### Tarefas do exercício
A. No texto sobre a democracia na China, que artigos da Constituição deixam claro que a RPC é um Estado socialista sob a liderança única do PCC?
B. Por favor, prossiga o texto sobre a democracia na China depois da última frase apresentada.

### Excerto do documento
Democracia / 民主
RESUMO
Na RPC, a democracia refere-se ao sistema marxista-leninista de ditadura democrática (人民民主专政) e centralismo democrático (民主集中制), no qual
o PCC é o derradeiro representante do povo. Este sistema político de “democracia socialista com caraterísticas chinesas” distingue-se explicitamente da democracia liberal ocidental, que é considerada incompatível com as condições únicas da China. Embora os cidadãos chineses possam votar para os seus representantes locais, o PCC é constitucionalmente definido como o único partido de governo, impedindo qualquer transferência de poder. Tem poder orientador sobre todos os órgãos legislativos e estatais, permitindo a implementação de políticas do topo para a base. Apesar da ausência de um sistema pluralista de partidos políticos, no qual o acesso ao poder se baseia em eleições periódicas por sufrágio universal, o partido define-se como inerentemente democrático. Através da “democracia consultiva” (协商民主), o PCC incorpora formalmente os interesses de vários grupos sociais, mas a legitimidade deriva principalmente da garantia da ordem, prosperidade e segurança. Encorajado pelos sucessos no crescimento económico e, mais recentemente, na saúde pública, o Partido-Estado apresenta-o cada vez mais como o modelo superior a nível internacional. Tal como Xi Jinping declarou em 2017: “A democracia socialista da China é a democracia mais abrangente, genuína e eficaz”.[1]
ANÁLISE
Enraizado na ideologia marxista-leninista, o termo chinês “democracia” (民主) está profundamente alicerçado na linguagem partidária desde a fundação do PCC, que se impôs a si mesmo a missão de construir uma “democracia do povo”. Em 2019, Xi inventou o termo “democracia de processo completo“, no qual o PCC reúne todas as vozes de dentro e fora do partido, “permitindo que o povo exerça o seu direito de ser senhor do Estado”.[2]
A conceptualização da China como Estado democrático assenta em três pilares:
- O PCC é democrático, logo a China também tem de ser. Sob o “centralismo democrático”, as principais decisões políticas são tomadas pelos órgãos centrais do partido, mas são discutidas a todos os níveis administrativos em “reuniões da vida democrática” formalizadas.[3] Os novos regulamentos de trabalho definem o “centro” de forma ainda mais clara e prescrevem o Pensamento de Xi Jinping como base, restringindo assim a divergência da orientação ideológica central. [4]
- Os cidadãos chineses podem votar. O artigo 2.º da Constituição permite aos cidadãos eleger delegados para os Congressos do Povo, órgãos legislativos da China, ao nível do condado e do distrito. No entanto, os artigos 1.º e 3.º tornam claro que a RPC é um Estado socialista sob a liderança única do PCC, cuja manutenção do poder foi reforçada nas revisões constitucionais de 2018. Todas as instituições governamentais trabalham sob a orientação dos órgãos do PCC e os candidatos aos congressos do povo são geralmente pré-selecionados.

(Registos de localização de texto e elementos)

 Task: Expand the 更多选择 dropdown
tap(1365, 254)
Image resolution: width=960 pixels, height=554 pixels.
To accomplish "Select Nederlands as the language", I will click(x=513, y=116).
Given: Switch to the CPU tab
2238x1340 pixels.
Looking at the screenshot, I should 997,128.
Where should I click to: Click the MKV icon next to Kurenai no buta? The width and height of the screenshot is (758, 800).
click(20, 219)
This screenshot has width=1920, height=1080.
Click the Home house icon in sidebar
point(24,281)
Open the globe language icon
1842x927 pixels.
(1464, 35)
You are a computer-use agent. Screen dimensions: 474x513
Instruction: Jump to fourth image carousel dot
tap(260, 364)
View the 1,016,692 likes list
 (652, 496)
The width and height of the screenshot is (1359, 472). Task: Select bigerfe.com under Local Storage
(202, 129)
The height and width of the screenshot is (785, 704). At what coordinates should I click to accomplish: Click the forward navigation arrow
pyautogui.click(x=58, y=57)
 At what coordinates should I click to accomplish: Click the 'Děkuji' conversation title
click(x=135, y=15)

### Respostas esperadas
A. Os artigos 1.º e 3.º.

B.
- O PCC considera outras partes interessadas e interesses. Formalmente, as Conferências Consultivas Políticas do Povo Chinês funcionam como o principal canal da democracia consultiva. Sob o rótulo de cooperação multipartidária com oito partidos democráticos em bloco e recolha de feedback, incluindo online, o PCC procura opiniões de várias partes interessadas, desde que não contestem abertamente as prioridades políticas
do PCC.
Este ideal coletivo e orientado para o consenso da democracia sob a liderança de um partido centralizado justapõe-se ao estilo conflituoso e competitivo da democracia ocidental. Embora agora apresentado como o único sistema adequado para a China, nem sempre foi incontestado. Os protestos estudantis de 1989 apelaram a uma reforma do sistema político chinês, incluindo elementos da democracia liberal. No rescaldo deste movimento, o termo desapareceu em grande parte dos debates políticos na China.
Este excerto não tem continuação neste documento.